Their collection includes:
- Published books on military aviation topics
- Unpublished manuscripts
- Operations Record Books for squadrons and bases (also known as Unit Histories)
- Aircrew log books
- Letters, diaries and other personal papers
- Maps, plans and technical drawings
- Technical manuals for aircraft and equipment
- Photographs and negatives of people, places and aircraft
- Film and sound
- Paintings, works on paper and prints.
Museum to keep Wigram legacy alive: A 2009 interview with Air Force Museum of New Zealand communications manager David Clearwater.
The Air Force Museum of New Zealand is keeping Sir Henry Wigram’s aviation tradition at Wigram alive by dropping its entry charges.
The change is a permanent shift in the museum’s approach that communications manager David Clearwater says is designed to reconnect the site with its local community.
Although our admission fee wasn’t a great deal when you compare it to other attractions … we really want to remove that barrier so that people will come; the locals will ideally come back, and tourists will put this idea on their itinerary because its noteworthy and they should do it,” he said.
Clearwater says the move to free entry cements the Air Force Museum of New Zealand’s reputation as a high-quality attraction.
Museums of significance in New Zealand have free entry. We are one. We want to make sure we remove as many barriers as we possibly can.
Clearwater also stresses that although air traffic no longer passes through Wigram, gifted land remains in public ownership.
The land area – 37.5 hectares – the Defence Force still have that. Sir Henry’s land is still here, retained as it should be.
The Wigram site has slowly been swallowed up by a growing city, a situation that Clearwater describes as a “paradox”.
We’re close enough to the city that people know that we’re here, but we’re almost so close that people drive past and think we’ll have to go there sometime
Aircraft, base part of social history
The museum offers tours and programmes that will help Christchurch remember not only aircraft – but also the social history of an airbase and a community.
People have always lived in the area, so a Walking round Wigram tour takes in “significant sites” around the township.
Essentially Wigram is not really going to change. We know that the runway will close. There’s a lot that the community can do here other than walk through the door and look at old aircraft, he says.
Tours of the base, such as the restoration tour, will be re-launched to cater for those who want to see current work taking place at Wigram and planes that are in various stages of completion. Other facilities include the Brevet Club, which seats 90, and a 110-seat theatre, and conference rooms.

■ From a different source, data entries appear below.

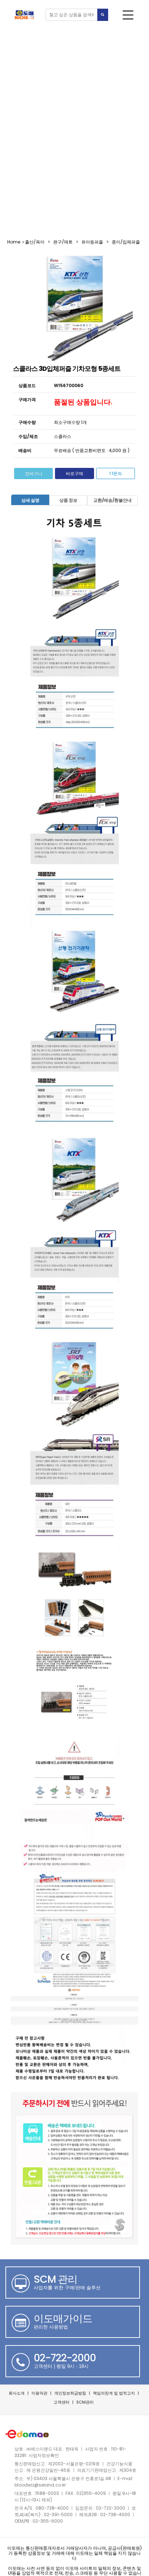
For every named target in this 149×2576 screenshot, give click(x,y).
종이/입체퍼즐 (126, 242)
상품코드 (27, 385)
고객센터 (61, 2402)
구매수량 (27, 422)
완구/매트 (63, 242)
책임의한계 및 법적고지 (114, 2393)
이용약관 (39, 2393)
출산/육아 (34, 242)
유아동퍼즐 (92, 242)
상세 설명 (30, 500)
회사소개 (17, 2393)
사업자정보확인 (44, 2455)
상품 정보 (68, 500)
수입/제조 (28, 436)
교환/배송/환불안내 (112, 500)
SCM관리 (85, 2402)
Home (13, 242)
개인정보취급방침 (70, 2393)
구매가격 (27, 399)
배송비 (24, 450)
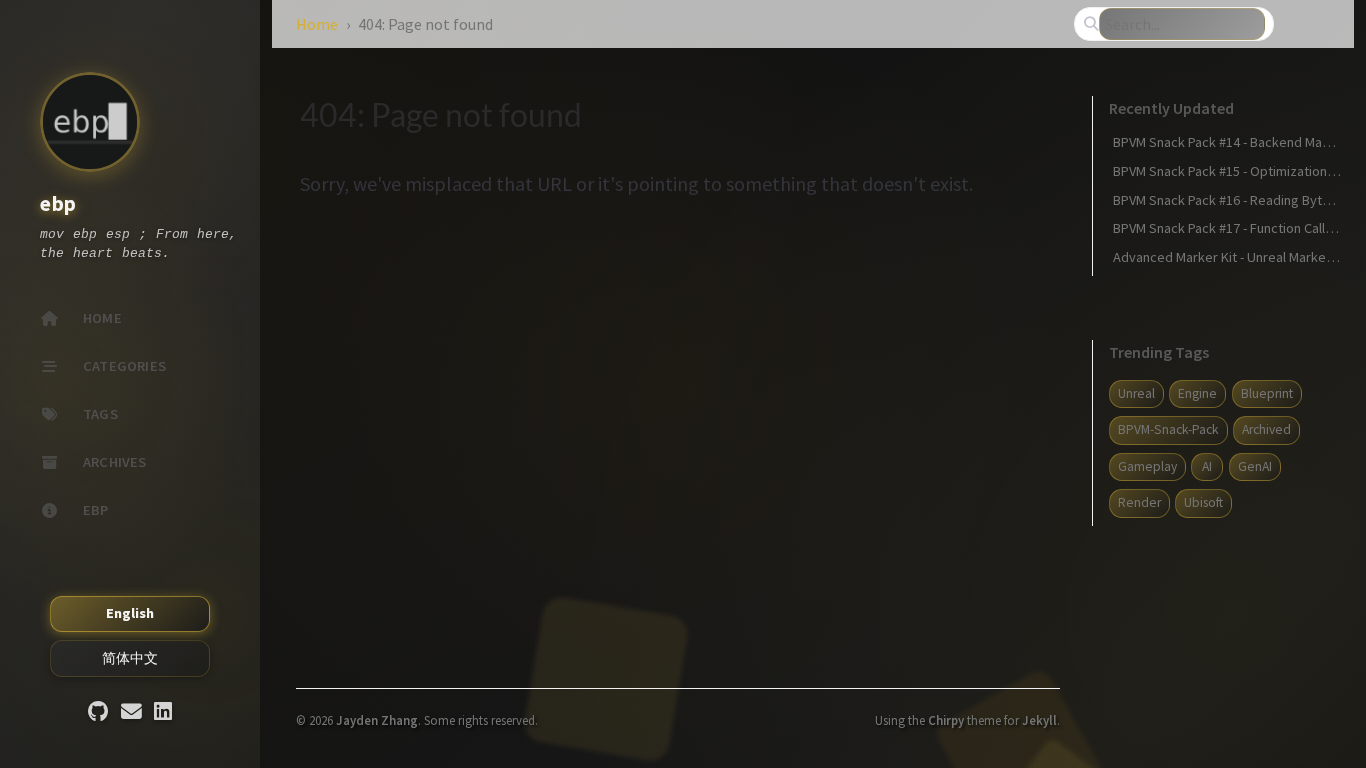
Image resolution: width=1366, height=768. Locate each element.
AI (1207, 466)
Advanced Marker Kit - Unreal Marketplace (1238, 257)
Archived (1266, 429)
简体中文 (130, 658)
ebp (58, 204)
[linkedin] (163, 712)
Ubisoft (1203, 502)
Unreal (1136, 393)
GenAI (1255, 466)
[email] (131, 712)
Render (1139, 502)
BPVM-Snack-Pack (1168, 429)
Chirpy (946, 720)
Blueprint (1267, 393)
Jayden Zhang (377, 720)
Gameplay (1147, 466)
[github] (98, 712)
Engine (1197, 393)
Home (317, 24)
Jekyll (1039, 720)
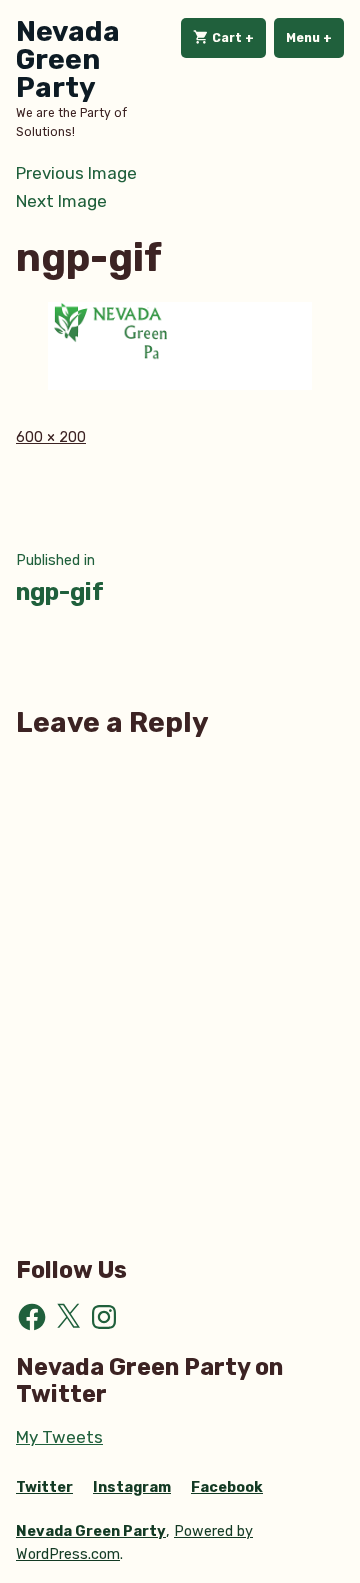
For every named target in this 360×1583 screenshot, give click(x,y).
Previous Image (76, 173)
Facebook (227, 1487)
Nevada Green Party (68, 59)
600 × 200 (51, 437)
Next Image (61, 201)
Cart (237, 38)
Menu (315, 38)
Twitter (44, 1487)
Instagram (132, 1487)
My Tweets (59, 1437)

Education and holiday programmes
The education officer teaches over 4000 pupils per year, including students who use the museum to work on their art portfolios. Public programmes, a visitor host programme and a full 110-seat AV theatre support these efforts. Clearwater hopes to show World War II newsreels to give visitors a taste of military history.
I watched a couple not so long ago. It reminds you of everything that used to happen. It’s all part of the social history. It’s not just the aviation. It’s when the troops were repatriated, what the Government did to help them. It reminds you what life was like.

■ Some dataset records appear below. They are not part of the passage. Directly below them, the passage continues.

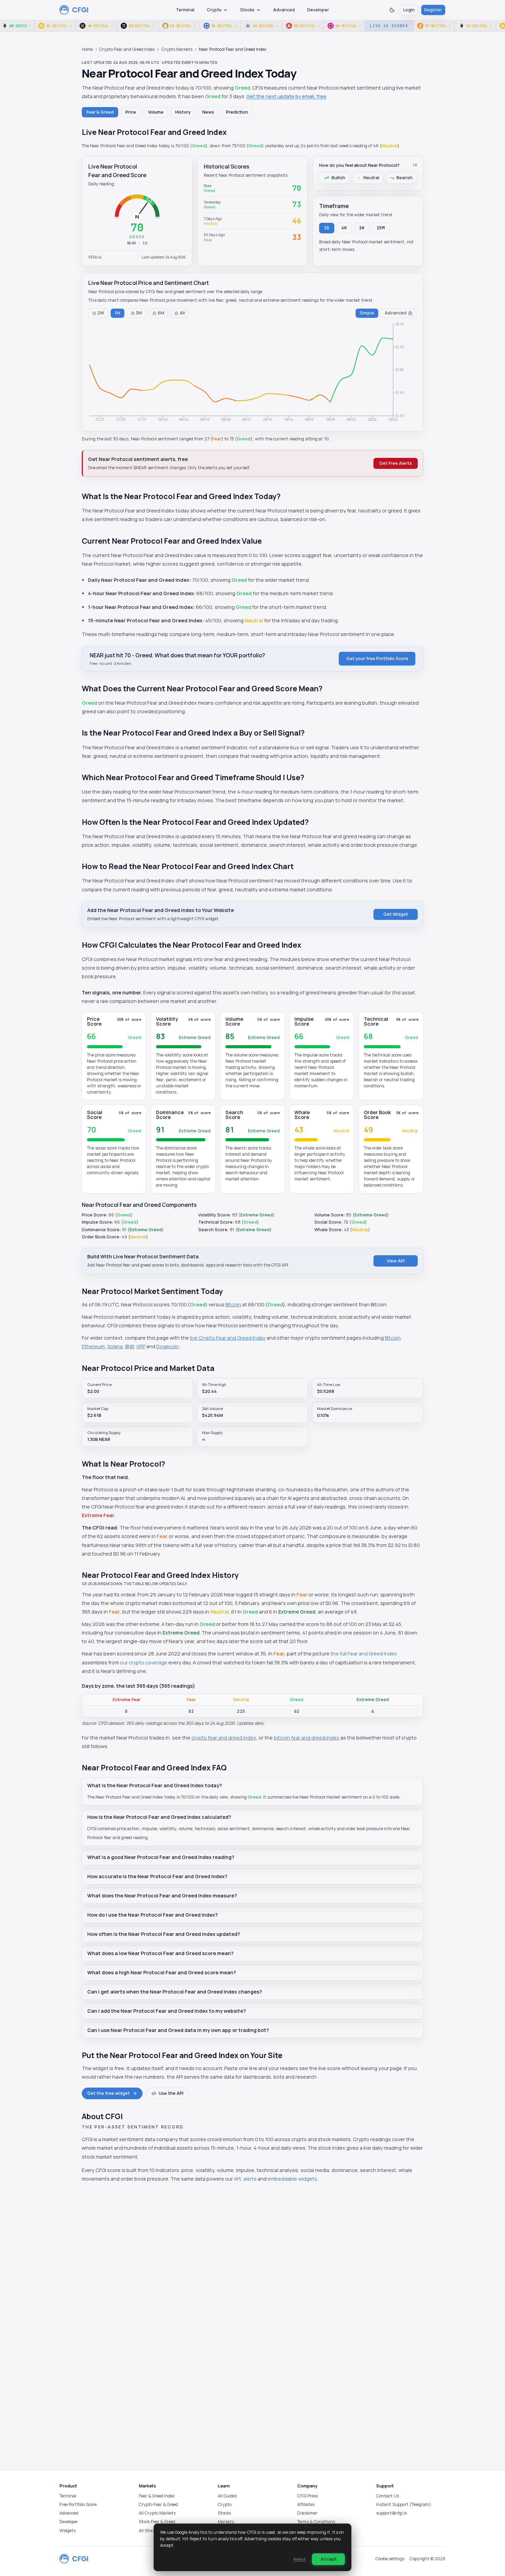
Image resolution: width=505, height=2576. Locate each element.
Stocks (247, 10)
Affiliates (305, 2504)
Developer (318, 10)
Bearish (404, 178)
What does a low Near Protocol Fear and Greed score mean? (160, 1953)
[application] (252, 373)
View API (396, 1261)
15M (381, 228)
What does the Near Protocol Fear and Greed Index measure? (162, 1895)
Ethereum (93, 1346)
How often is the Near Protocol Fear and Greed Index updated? (163, 1934)
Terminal (185, 10)
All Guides (227, 2496)
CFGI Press (307, 2496)
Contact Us (387, 2496)
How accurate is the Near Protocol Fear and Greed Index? (157, 1876)
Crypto (214, 10)
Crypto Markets (176, 49)
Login (409, 10)
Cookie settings (389, 2559)
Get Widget (395, 914)
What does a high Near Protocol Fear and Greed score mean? (161, 1972)
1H (362, 228)
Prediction (237, 112)
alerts (250, 2178)
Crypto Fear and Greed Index (127, 49)
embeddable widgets (292, 2178)
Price (130, 112)
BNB (129, 1346)
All (182, 313)
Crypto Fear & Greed (158, 2504)
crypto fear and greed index (223, 1737)
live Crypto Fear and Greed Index (228, 1338)
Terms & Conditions (316, 2522)
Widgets (67, 2530)
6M (161, 313)
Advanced (284, 10)
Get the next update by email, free (286, 96)
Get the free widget (108, 2093)
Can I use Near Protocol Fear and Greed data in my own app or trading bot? (178, 2030)
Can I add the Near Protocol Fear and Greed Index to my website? (166, 2011)
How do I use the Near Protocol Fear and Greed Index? (152, 1914)
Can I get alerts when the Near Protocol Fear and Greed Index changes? (174, 1991)
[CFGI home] (74, 10)
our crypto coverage (143, 1662)
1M (117, 313)
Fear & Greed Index (157, 2496)
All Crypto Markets (157, 2513)
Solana (115, 1346)
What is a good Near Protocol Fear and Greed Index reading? (160, 1857)
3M (139, 313)
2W (100, 313)
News (208, 112)
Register (433, 10)
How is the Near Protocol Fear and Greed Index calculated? (159, 1817)
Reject (299, 2559)
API (237, 2178)
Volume (156, 112)
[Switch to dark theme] (391, 9)
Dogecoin (167, 1346)
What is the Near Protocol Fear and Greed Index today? (154, 1785)
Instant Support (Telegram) (403, 2504)
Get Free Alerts (395, 463)
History (183, 112)
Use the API (171, 2093)
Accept (329, 2559)
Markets (226, 2522)
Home (87, 49)
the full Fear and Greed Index (363, 1653)
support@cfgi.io (391, 2513)
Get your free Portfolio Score (377, 658)
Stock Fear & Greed (157, 2522)
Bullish (338, 178)
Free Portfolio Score (78, 2504)
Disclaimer (307, 2513)
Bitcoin (233, 1304)
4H (344, 228)
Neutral (371, 178)
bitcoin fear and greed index (306, 1737)
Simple (367, 313)
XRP (140, 1346)
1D (327, 228)
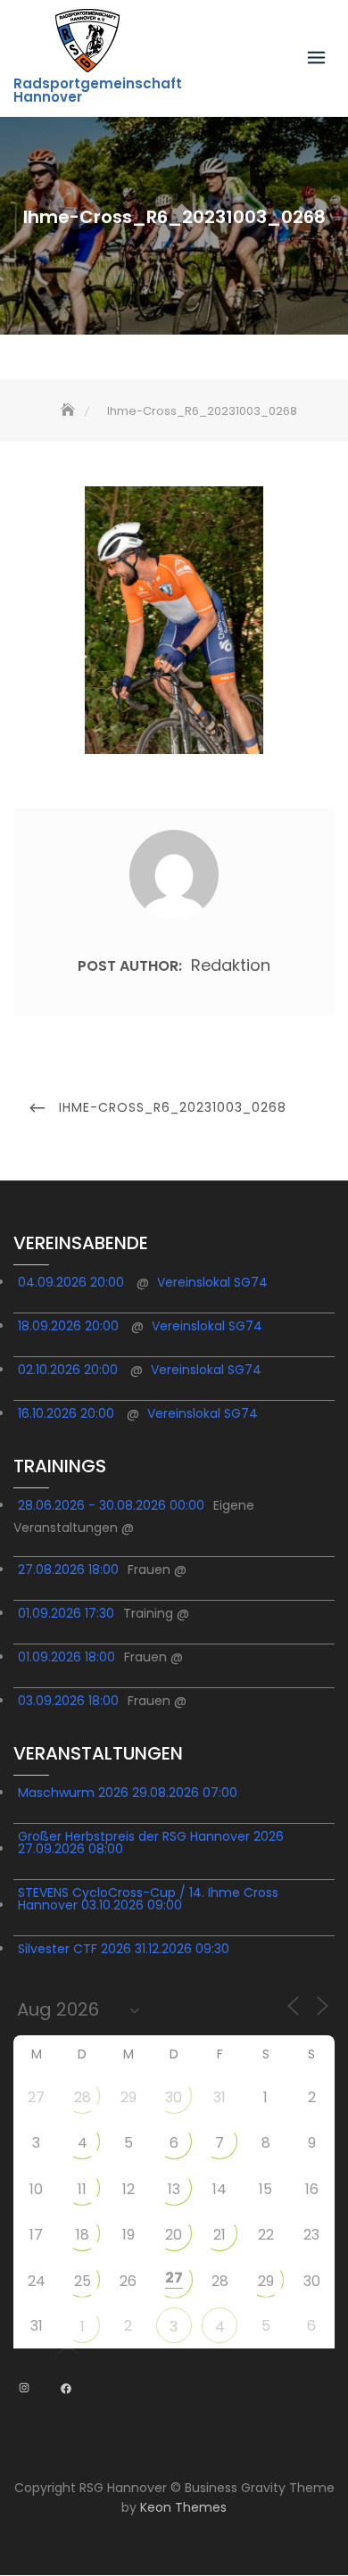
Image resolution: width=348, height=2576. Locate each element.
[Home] (69, 410)
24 (37, 2281)
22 (266, 2234)
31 (219, 2097)
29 (128, 2097)
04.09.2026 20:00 (71, 1282)
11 (82, 2189)
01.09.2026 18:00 (66, 1657)
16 (312, 2189)
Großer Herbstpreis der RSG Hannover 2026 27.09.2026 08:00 (151, 1842)
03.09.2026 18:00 (68, 1701)
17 (36, 2234)
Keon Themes (183, 2507)
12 (128, 2189)
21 (219, 2234)
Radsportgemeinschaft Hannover (97, 90)
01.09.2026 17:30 (66, 1613)
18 (82, 2234)
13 (174, 2189)
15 (265, 2189)
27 (36, 2097)
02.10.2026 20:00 (68, 1370)
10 (36, 2189)
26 (128, 2281)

Holiday programmes give children a chance to try things they’ve never done before, Clearwater says. Survivor at Wigram, where rations, known as “rat-packs” were cooked up, and where students get to jump out of a plane onto crash pads, was particularly popular.
Into the future
The last airshow at the base drew large numbers of people to the base.
The queues to go through the Herc and the Orion were massive. But we had a similar length queue leading into the Bristol Freighter. I think people just wanted to get up close and walk through the aircraft. We can still do that – we just can’t have the Orion and the Herc.
Air displays were also an option for the future, Clearwater says, “if the airforce are available to do that for us. They’ll either land at Harewood, take off from there and then go back, or they’ll leave the North Island, come through and do their display and leave.”
New marketing initiatives including new signage, publications and a change of name to the Air Force Museum of New Zealand will all help get the word out, Clearwater says.
Restorations will continue at the base. RNZAF staff work with volunteers to rebuild and refurbish aircraft and preserve them for future generations. Three projects were underway at the base: a Huck starter – a Model-T that was converted to help start aircraft engines, a Kittyhawk and a Catalina. There are years of work to do, Clearwater says.